Espèce réintroduite au XIXe siècle, le bouquetin des Alpes n’est plus menacé d’extinction selon l’IUCN (Union internationale pour la conservation de la nature). Or, ce constat ne tient pas compte de risques d’ordre génétique, indiquent des biologistes de l’Université de Neuchâtel. Dans la revue Nature Communications, Daniel Croll et ses collègues soulignent qu’on ne peut écarter le risque d’extinction en se basant uniquement sur un nombre minimal d’individus censés suffire à perpétuer l’espèce.
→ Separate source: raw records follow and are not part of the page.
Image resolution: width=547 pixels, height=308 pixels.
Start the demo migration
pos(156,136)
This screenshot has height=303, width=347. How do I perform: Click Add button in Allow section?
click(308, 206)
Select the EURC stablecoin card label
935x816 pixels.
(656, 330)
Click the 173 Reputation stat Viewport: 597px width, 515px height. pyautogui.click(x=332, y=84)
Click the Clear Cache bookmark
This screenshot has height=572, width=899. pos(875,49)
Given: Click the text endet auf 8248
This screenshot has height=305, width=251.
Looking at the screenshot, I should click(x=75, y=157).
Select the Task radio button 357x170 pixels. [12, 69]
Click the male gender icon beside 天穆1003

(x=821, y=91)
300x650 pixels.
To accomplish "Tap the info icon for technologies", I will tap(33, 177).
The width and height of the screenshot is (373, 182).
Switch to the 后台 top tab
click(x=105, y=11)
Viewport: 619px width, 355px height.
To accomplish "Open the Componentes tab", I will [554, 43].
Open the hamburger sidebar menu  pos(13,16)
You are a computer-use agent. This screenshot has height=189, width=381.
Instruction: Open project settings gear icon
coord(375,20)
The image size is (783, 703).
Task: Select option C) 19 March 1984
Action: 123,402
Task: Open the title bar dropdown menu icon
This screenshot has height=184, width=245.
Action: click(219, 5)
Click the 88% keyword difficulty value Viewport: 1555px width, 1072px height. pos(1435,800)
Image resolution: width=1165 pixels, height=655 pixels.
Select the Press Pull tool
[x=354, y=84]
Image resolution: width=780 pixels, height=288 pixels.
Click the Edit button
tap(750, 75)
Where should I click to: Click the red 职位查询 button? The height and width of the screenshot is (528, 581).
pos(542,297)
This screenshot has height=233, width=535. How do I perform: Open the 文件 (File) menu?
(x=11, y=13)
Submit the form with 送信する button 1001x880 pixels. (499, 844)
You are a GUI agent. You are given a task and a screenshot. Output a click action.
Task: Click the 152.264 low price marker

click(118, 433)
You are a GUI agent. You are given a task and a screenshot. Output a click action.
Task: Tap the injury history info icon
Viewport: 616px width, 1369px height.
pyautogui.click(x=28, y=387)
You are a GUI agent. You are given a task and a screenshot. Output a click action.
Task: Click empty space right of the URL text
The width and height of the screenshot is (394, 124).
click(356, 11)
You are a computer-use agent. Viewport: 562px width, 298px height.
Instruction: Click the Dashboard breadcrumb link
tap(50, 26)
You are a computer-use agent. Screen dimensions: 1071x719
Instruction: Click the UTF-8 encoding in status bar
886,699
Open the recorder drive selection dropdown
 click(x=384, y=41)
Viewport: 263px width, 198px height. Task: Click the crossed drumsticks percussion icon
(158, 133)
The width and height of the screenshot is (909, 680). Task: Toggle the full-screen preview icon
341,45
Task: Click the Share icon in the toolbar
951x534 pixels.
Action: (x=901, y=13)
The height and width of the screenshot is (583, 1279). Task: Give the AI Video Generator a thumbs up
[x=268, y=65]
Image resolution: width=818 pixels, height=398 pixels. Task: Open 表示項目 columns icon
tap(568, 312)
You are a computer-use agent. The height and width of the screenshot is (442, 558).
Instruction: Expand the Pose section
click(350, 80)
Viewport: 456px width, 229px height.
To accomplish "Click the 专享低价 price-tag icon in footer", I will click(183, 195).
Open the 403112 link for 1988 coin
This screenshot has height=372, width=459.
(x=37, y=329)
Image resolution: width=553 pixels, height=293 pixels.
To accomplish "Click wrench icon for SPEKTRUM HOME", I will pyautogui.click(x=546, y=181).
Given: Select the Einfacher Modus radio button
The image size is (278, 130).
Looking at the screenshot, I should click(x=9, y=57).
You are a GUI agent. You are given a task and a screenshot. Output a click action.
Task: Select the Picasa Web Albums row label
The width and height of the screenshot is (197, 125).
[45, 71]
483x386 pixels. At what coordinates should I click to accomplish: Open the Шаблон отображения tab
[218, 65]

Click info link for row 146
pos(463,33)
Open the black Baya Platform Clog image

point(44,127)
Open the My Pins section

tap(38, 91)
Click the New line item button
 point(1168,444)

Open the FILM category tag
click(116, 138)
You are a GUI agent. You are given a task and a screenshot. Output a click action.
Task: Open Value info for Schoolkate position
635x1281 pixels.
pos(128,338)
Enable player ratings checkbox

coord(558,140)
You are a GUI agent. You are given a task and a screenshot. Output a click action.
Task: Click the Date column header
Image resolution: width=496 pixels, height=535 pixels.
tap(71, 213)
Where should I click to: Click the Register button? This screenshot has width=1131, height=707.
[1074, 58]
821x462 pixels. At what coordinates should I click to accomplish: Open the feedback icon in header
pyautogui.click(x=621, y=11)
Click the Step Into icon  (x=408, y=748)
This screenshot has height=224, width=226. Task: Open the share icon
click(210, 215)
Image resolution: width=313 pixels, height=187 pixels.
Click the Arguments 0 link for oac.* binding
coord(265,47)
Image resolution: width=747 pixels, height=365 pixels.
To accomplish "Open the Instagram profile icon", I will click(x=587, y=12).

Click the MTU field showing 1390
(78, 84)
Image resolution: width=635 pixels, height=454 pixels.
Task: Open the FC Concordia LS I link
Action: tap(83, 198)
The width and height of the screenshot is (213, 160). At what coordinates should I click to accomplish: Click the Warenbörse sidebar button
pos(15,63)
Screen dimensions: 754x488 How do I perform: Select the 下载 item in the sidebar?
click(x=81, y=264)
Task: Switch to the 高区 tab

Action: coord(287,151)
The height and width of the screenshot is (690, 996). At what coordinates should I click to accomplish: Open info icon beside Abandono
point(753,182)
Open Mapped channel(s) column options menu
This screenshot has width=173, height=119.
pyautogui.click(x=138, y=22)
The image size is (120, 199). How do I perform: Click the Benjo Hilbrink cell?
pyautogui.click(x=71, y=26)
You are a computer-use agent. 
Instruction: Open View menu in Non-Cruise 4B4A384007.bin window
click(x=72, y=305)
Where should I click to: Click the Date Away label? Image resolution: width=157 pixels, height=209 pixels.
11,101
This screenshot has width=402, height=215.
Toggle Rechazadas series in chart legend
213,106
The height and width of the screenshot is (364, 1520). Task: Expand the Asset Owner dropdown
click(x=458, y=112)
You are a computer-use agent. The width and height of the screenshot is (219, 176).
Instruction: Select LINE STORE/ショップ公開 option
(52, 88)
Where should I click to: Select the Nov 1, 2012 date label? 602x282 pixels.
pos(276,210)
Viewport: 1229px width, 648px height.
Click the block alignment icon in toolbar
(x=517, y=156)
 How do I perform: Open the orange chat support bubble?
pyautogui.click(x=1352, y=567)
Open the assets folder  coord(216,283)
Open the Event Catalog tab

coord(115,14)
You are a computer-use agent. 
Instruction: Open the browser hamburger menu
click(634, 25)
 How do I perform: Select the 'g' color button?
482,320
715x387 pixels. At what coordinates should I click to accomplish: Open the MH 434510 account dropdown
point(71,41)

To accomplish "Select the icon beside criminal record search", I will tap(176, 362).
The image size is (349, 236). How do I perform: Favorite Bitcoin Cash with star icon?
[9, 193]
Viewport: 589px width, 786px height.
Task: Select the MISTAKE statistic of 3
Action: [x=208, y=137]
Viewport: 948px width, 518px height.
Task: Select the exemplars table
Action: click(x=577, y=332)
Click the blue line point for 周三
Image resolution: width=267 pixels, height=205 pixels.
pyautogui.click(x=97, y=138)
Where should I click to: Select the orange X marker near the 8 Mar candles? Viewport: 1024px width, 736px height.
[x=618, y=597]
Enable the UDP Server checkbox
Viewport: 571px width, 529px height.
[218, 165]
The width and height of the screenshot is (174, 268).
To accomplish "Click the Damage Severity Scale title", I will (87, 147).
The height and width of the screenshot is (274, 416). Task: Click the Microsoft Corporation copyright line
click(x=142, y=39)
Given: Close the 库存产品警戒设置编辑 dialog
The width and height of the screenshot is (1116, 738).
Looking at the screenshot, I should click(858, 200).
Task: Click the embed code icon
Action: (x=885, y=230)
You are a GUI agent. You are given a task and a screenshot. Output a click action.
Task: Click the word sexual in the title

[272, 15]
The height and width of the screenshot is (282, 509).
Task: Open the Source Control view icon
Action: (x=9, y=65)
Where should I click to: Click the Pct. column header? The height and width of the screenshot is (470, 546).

Trop souvent, décider si une espèce est menacée se base avant tout sur les effectifs d’une population donnée. «De même, la réussite de la préservation d’une espèce, le bouquetin des Alpes en l’occurrence, repose, elle aussi, sur ces chiffres, indique le professeur Daniel Croll, directeur du Laboratoire de génétique évolutive. Or, nous démontrons qu’au niveau génétique, des risques n’ont pas été appréciés à leur juste valeur jusque-là.»
La population de bouquetins s’est réduite depuis le Moyen Age pour arriver une centaine d’individus recensés au XIXe siècle dans la réserve de chasse privée du Roi d’Italie Vittorio Emanuele II. L’espèce a pu être ensuite réintroduite pour compter actuellement environ 50'000 individus répartis sur tout l’Arc alpin. «Bien que ce chiffre soit considéré comme un succès sans précédent dans la conservation des espèces, notre étude démontre qu’au niveau génétique, l’histoire est bien plus compliquée et que la conclusion mérite d’être relativisée», nuance le chercheur.
En effet, chaque espèce animale porte des mutations dans le génome dites délétères. Ces mutations néfastes sont souvent à l’origine des maladies congénitales, héritées des parents. Au cours des générations successives, une espèce parvient en général à limiter le nombre de ces mutations, un processus appelé contre-sélection. Le risque d’extinction est atteint si le nombre d’individus chute dramatiquement et si la contre-sélection devient inefficace, avec pour conséquence l’accumulation des mutations délétères.
«Nous démontrons qu’une accumulation de mutations délétères met effectivement en danger d’extinction les bouquetins des Alpes, bien que les effectifs comptabilisés à l’heure actuelle suggèrent le contraire. Car avec la chute à 100 individus il y a 150 ans, l'espèce a augmenté très considérablement la charge des mutations délétères.» De plus, les bouquetins ont perdu la quasi-totalité de leur diversité génétique, que même un retour de la population à 50'000 individus ne rétablit pas. Or, la perte de diversité génétique peut rendre une espèce particulièrement vulnérable aux maladies. Tel fut le cas d’une épidémie de brucellose en France, une maladie bactérienne qui, en 2012, a conduit à l’abattage de plus 200 bouquetins, décimant le cheptel dans la région du Grand-Bornand (Haute-Savoie).
L’origine des mutations délétères est liée au mode de réintroduction des bouquetins. «Il y a une centaine d’années, des Suisses ont introduit un tout petit nombre de bouquetins dans des zoos, puis dans la nature. Dès qu’une population atteignait une certaine taille, on en extrayait des individus pour fonder de nouvelles populations.» Cette stratégie de recolonisation a globalement induit une accumulation de mutations délétères, ont noté Daniel Croll et ses collègues. «Mais, nous avons aussi relevé que les bouquetins ont quand même réussi à éliminer les mutations les plus sévères grâce à un mécanisme qui s’appelle la purge. Ce phénomène était connu en théorie, mais il manquait une démonstration empirique.»
Les conclusions de cette étude sont valables pour la sauvegarde et le monitoring d’autres espèces en danger, comme le gorille des montagnes, le tigre sibérien, le lynx ibérique, ou encore le panda géant. En prenant en compte le risque d’accumulation des mutations délétères, Daniel Croll et ses collègues postulent que pour assurer la survie d’une espèce comme le bouquetin des Alpes, la population ne doit jamais s’abaisser en dessous du seuil des 1000 individus au cours de son évolution.